The Alpha A850 leads the Sony DSLR power-play at $2000
As you can see above, in the poster of the upcoming horror movie released by Sony Pictures, the world of 35mm full-frame has had a little bit of a price-shock! With Canon and Nikon determined to keep 35mm full frame DSLR prices above $2000, it was up to another manufacturer to "force" the action, and the manufacturer who was more likely and most capable to do this, has done it!
Meet the Sony Alpha A850
The specifications of the Alpha A850 had been more or less known for a few weeks when its user manual accidentally *cough cough* was found on a Sony website in Asia. It was evident from the user manual that the A850 was very closely related to the Alpha A900. So the biggest question remaining was price!
so let us quickly go through the main specs. The core of the camera is a 24.6mp CMOS Exmor 35mmFF sensor, with a dual-core Bionz engine, ISO up to 6400, and sensor shift stabilization that promises up to four stops.
This is only the second DSLR (first being the A900) to offer sensor-shift stabilization in a full-frame DSLR, thus putting to rest the excuses of CaNiKoN apologists that such a feature wouldn't be possible with a 35mmFF sensor.
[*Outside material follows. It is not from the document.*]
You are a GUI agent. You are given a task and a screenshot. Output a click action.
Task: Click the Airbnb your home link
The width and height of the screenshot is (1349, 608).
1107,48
Other features include a 3-inch (921k) LCD that is fixed in place (not moving), a 9-point autofocus with 10 assists, and a 98% OVF.
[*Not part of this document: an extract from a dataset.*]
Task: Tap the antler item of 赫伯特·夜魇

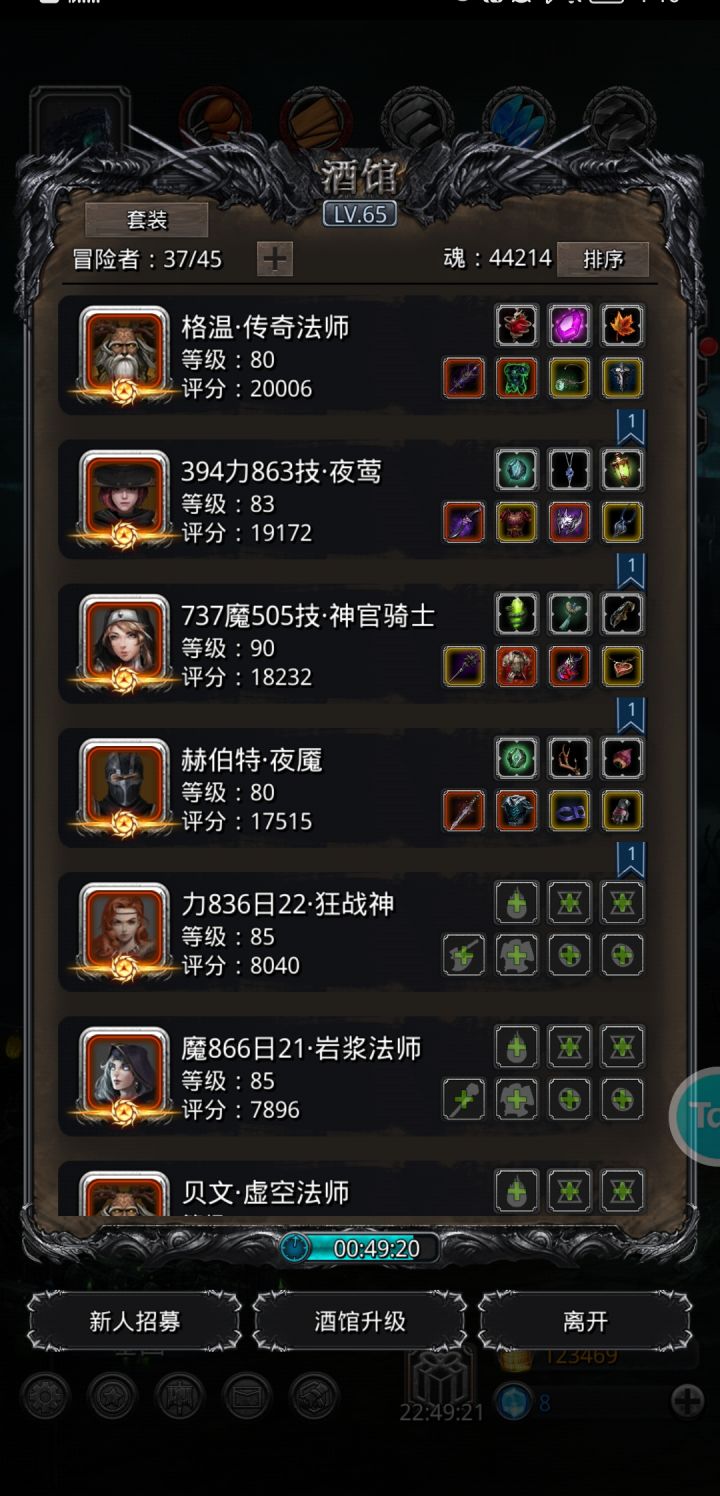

It is interesting to note that the Sony press release "steers" photographers towards the Carl Zeiss and five G-series lenses.
The burst mode is 3fps, despite the dual-core engine, which goes to show that there is a price to pay for more megapixels, independent of noise-related issues. Also in point, battery life is 880 CIPA, versus 1000 CIPA for the A500 and 950 CIPA for the A550.
Continuing their humbling experience that is reality, Sony offers this camera with your choice of MemoryStick or CompactFlash. This is of note, since their new A500 and A550 offer SD/SDHC which is considered to be more consumer-friendly than CF which is considered to be more pro-friendly. (This being an observation of the current group-think, not our opinion).